Five Companies That Dropped The Ball This Week12:00 PM EST Fri. Oct. 26, 2012
An outage in Amazon Web Services took out several high-profile websites, some for several hours, in the latest incident highlighting the unpredictability of cloud infrastructure.
The outage took down Amazon's Elastic Beanstock services, Management Console for Elastic Beanstock Services, Relational Database Service, ElasticCache, Elastic Compute Cloud and CloudSearch. Reddit, Pinterest and Airbnb were among the customers impacted by the issue.
Meanwhile, Amazon reported a loss of $274 million, or 60 cents a share, in its fiscal third quarter, breaking its streak of 18 consecutive quarters of profit.
The big surprise from Apple's unveiling of its iPad mini was the price tag: Starting at $329, the product is significantly more expensive than the 7-inch tablets it was expected to challenge in the market.
The iPad mini actually sports a 7.9-inch screen, making it only about one-third smaller than the regular model. And with a 1,024 x 768 pixel count, the iPad mini doesn’t feature the same resolution as Apple's Retina Display model.
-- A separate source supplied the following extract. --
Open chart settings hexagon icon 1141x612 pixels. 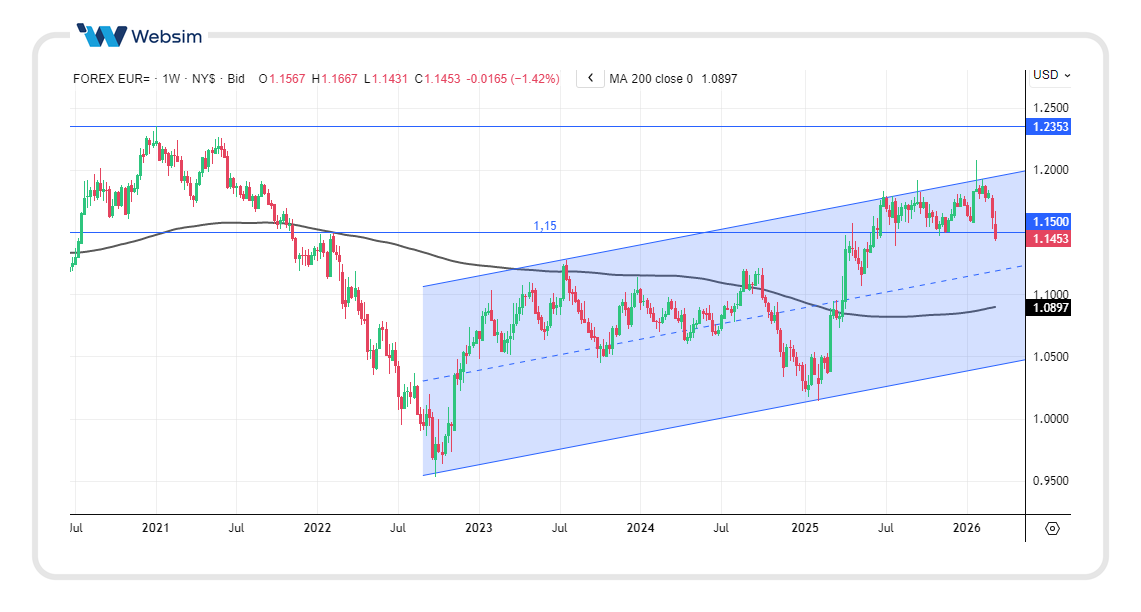pyautogui.click(x=1052, y=528)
Meanwhile, Apple also updated its flagship iPad model, adding a new A6 processor. Customers that recently bought the Retina iPad were surprised, and in some cases angry, by the update, which means they will no longer own the latest and greatest tablet Apple has to offer.
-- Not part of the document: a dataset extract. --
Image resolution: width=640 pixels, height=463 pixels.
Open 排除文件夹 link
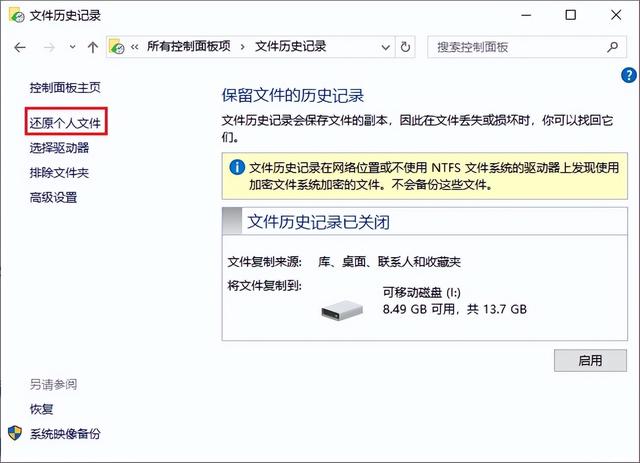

Sprint Nextel, which just sold off a 70 percent stake to Japanese mobile carrier Softbank, lost some 423,000 customers in its fiscal third quarter as it continues to shut down the Nextel network and ramp up its own for higher data speeds.
Sprint also reported a loss of $767 million, or 26 cents a share, during the quarter, though this was better than Wall Street analysts' forecast of a quarterly loss of 42 cents per share.
Acer reported fiscal third-quarter profit of $2.3 million, missing its previous estimate of $15.3 million by a country mile due to weaker-than-expected PC sales in the run-up to Microsoft's Windows 8 launch. The picture doesn't look rosy for the fourth quarter either, as Acer lowered its growth forecast for PC shipments from between 5 percent and 10 percent to 5 percent due to uncertainty around Windows 8 uptake. "The experience on [Windows 8] is going to be good, but what we don't know is how soon users can actually experience the products," Acer President Jim Wong said at a press conference, as reported by Marketwatch.
HTC issued guidance for its upcoming quarter, and the picture is far from pretty. The Taiwanese device maker expects fourth-quarter revenue of $2.1 billion, compared to analysts' estimate of $2.5 billion.
HTC's issues are partly due to Samsung's aggressive expansion in smartphones, and partly due to its being unable to get new products on the market until mid-November, according to a report from Bloomberg.